Two military police officers in Brazil have been suspended after one was seen standing on a black woman’s neck.
The decision to investigate the cops was announced Sunday night by São Paulo Governor João Doria after the 51-year-old victim suffered a broken neck during the scuffle with police.
In the video, a cop aims his gun at a man, who was seen taking off his t-shirt. The officer then approached the woman and pushed her back while she was standing next to his partner who was handcuffing a man.
The woman later appeared in the video lying face down on the ground with the police officer driving his boot into her neck. The other cop could be seen in the background dragging a second male individual, who was later arrested.
The incident took place May 30 in Parelheiros, the capital of São Paulo, according to Brazilian news outlet G1.
The woman, a widow and mother of five children, said she was attempting to play peacemaker between the police and her friend, who was being questioned after the cops responded to a noise complaint.

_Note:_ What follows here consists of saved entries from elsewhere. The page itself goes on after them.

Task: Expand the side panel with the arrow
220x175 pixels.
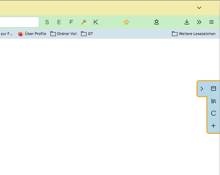Action: [202, 89]
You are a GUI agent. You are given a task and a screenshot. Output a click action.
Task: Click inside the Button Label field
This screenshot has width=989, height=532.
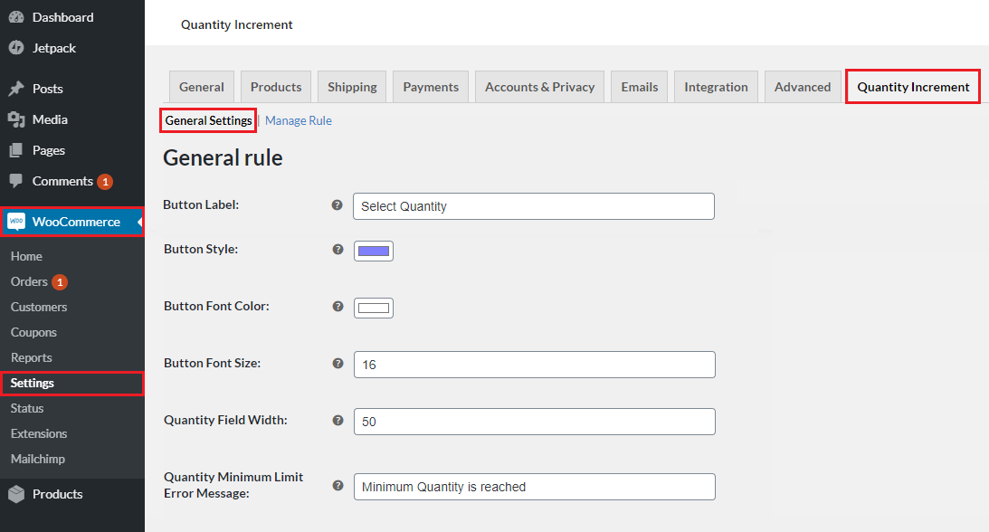[533, 205]
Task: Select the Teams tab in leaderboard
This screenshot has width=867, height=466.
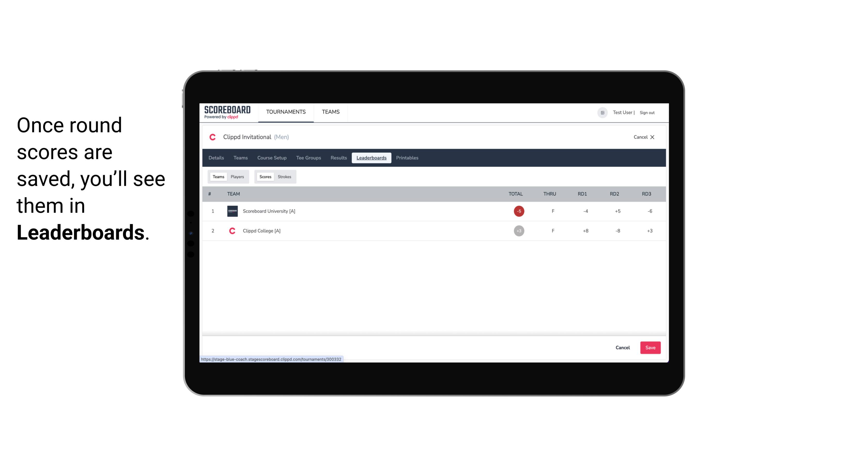Action: [217, 176]
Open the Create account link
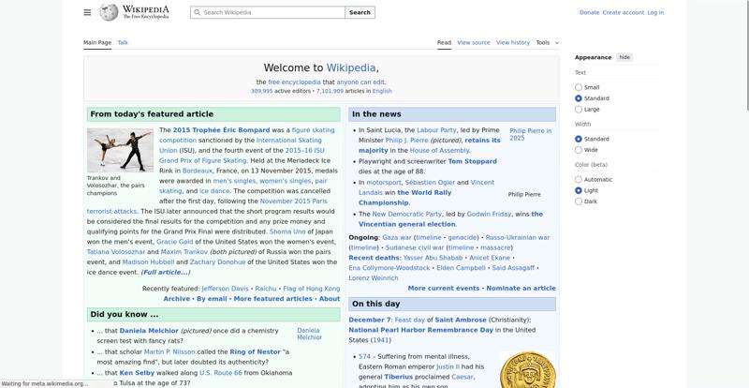The width and height of the screenshot is (749, 388). 623,13
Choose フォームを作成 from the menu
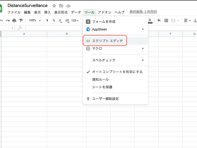 pyautogui.click(x=103, y=22)
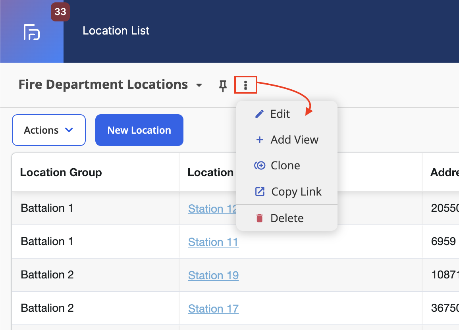Click the red trash Delete icon

pyautogui.click(x=259, y=218)
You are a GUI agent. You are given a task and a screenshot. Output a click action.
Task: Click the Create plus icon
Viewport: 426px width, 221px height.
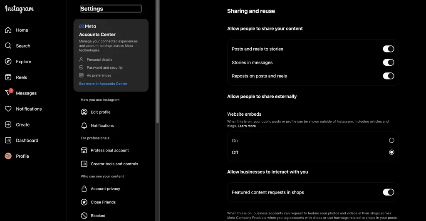pyautogui.click(x=8, y=124)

A struggle ensued between the two police officers and the man before he was placed under arrest.
‘Then I asked the policeman not to hit him anymore because he was already passed out, lying on the floor,’ the woman said.
She said of the moment she was lying on the ground: ‘The more I struggled, the more he [cop] tightened the boot around my neck.’
She was treated at a local hospital for her leg injury and had several cuts that required 16 stitches.
During a Monday press conference, Governor Doria said he was shocked by the cops, whose behavior tarnished the integrity of the law enforcement force.
‘I want to make it clear that the State of São Paulo does not tolerate and will not tolerate any behavior that is violence practiced by the Military Police, the Civil Police, the Fire Department or any other police that is under the command of the State of São Paulo,’ Doria said.
‘It is unacceptable that few compromise many. In other words, condemnable actions by a few compromise an organization with more than 80,000 police officers and who do their job well.’
On June 22, Doria introduced a 20-day training program aimed at prevent the use of unnecessary force employed against civilians by ‘one percent of bad policemen’.
Starting in August, at least 2,000 police officers will have body cameras.
The announcement was made on the heels of a string of incidents in which cops were recorded on video using extreme force, including an incident in the São Paulo neighborhood Carapicuíba on June 21 when a police officer choked a 19-year-old man.